BRIEF —
Set out as a numbered list the lines of the records starting at the line that contains "Follow (651, 123)" and ending at the end of the records, leaving out any blank lines.
===
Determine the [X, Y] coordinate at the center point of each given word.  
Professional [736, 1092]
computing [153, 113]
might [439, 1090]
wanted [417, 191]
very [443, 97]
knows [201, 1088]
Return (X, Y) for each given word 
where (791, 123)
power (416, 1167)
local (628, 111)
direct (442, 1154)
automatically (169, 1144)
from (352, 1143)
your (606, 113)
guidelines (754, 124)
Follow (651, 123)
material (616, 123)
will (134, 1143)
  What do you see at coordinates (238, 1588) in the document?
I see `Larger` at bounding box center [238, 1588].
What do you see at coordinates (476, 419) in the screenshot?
===
RESULT FOR THIS TASK —
1. Follow (651, 123)
2. material (616, 123)
3. will (134, 1143)
4.   What do you see at coordinates (238, 1588) in the document?
5. I see `Larger` at bounding box center [238, 1588].
6. What do you see at coordinates (476, 419) in the screenshot?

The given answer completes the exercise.